Entries provided START
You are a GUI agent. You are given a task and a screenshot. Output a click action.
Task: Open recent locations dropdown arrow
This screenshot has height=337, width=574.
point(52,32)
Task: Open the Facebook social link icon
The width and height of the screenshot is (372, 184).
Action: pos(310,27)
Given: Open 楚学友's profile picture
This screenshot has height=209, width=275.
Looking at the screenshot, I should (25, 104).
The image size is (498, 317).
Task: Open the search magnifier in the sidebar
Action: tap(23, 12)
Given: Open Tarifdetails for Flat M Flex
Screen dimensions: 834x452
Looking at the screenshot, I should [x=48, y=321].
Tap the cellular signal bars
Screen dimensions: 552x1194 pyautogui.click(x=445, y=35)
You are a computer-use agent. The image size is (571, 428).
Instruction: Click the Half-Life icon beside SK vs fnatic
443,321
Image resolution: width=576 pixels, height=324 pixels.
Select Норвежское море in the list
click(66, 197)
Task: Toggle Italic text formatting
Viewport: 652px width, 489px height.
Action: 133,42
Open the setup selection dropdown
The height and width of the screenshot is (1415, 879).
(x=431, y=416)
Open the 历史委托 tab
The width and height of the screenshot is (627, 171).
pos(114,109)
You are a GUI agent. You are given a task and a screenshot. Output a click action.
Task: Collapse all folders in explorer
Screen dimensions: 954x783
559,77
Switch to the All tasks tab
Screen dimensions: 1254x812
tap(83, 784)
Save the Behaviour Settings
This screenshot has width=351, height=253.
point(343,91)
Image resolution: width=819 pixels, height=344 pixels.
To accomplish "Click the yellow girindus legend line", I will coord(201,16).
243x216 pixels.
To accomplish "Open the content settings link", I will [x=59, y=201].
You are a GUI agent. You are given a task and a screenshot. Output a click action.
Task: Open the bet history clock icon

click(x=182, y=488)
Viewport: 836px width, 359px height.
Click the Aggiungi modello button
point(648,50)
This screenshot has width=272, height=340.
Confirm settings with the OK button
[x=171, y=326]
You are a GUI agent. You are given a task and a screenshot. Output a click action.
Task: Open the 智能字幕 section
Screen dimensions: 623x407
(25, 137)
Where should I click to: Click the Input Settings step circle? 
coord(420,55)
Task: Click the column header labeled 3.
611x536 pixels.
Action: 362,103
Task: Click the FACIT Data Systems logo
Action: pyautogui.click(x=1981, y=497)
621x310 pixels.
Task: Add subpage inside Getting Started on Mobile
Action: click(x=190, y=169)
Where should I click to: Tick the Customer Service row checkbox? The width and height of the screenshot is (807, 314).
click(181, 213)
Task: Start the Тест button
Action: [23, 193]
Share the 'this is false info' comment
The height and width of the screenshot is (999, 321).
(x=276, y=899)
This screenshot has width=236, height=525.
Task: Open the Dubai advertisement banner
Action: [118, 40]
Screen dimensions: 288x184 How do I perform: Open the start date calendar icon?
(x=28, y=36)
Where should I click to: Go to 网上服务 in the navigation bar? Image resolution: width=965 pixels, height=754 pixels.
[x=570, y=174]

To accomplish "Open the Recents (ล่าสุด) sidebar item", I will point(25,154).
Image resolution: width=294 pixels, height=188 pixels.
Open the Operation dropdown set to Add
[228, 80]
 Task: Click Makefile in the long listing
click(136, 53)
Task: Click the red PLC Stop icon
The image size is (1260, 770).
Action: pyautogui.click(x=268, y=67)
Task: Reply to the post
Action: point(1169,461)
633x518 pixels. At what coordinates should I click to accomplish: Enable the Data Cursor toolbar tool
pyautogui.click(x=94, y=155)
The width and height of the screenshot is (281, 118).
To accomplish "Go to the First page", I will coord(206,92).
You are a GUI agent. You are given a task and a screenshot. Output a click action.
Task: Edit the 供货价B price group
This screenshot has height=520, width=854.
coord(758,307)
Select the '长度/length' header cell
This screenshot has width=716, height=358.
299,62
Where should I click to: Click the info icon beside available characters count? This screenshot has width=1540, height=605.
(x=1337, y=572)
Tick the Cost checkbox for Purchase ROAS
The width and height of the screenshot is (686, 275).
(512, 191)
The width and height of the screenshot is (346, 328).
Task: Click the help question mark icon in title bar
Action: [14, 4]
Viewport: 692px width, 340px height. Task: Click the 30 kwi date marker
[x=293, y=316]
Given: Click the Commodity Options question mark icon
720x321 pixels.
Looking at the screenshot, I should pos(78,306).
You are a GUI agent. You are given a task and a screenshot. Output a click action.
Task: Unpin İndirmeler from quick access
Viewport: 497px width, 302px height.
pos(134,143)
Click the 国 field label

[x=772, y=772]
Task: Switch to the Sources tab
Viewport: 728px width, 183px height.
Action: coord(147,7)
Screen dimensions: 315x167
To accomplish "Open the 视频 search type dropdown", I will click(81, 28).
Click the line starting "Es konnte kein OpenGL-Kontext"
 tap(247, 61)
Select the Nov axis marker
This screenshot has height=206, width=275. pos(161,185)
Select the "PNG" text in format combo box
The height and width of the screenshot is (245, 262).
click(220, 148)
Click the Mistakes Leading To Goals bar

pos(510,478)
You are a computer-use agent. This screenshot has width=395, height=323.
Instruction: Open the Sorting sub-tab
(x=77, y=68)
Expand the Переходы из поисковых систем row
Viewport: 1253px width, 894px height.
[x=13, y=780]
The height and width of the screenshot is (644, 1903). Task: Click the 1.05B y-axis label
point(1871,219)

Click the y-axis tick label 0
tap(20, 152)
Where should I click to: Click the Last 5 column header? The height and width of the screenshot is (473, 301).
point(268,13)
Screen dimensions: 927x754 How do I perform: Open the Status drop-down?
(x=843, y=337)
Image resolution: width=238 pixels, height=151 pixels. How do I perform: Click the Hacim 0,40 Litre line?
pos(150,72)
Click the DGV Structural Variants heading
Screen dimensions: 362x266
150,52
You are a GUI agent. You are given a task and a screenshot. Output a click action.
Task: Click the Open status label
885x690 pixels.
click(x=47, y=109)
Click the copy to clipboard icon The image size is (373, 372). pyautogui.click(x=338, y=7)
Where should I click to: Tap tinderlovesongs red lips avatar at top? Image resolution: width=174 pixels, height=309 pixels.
Entries provided END
_Task requirements_
Write down exactly the span of lines above from the one containing "Screen dimensions: 834x452" to the one containing "Image resolution: width=576", both ends included.

_Your solution_
Screen dimensions: 834x452
Looking at the screenshot, I should [x=48, y=321].
Tap the cellular signal bars
Screen dimensions: 552x1194 pyautogui.click(x=445, y=35)
You are a computer-use agent. The image size is (571, 428).
Instruction: Click the Half-Life icon beside SK vs fnatic
443,321
Image resolution: width=576 pixels, height=324 pixels.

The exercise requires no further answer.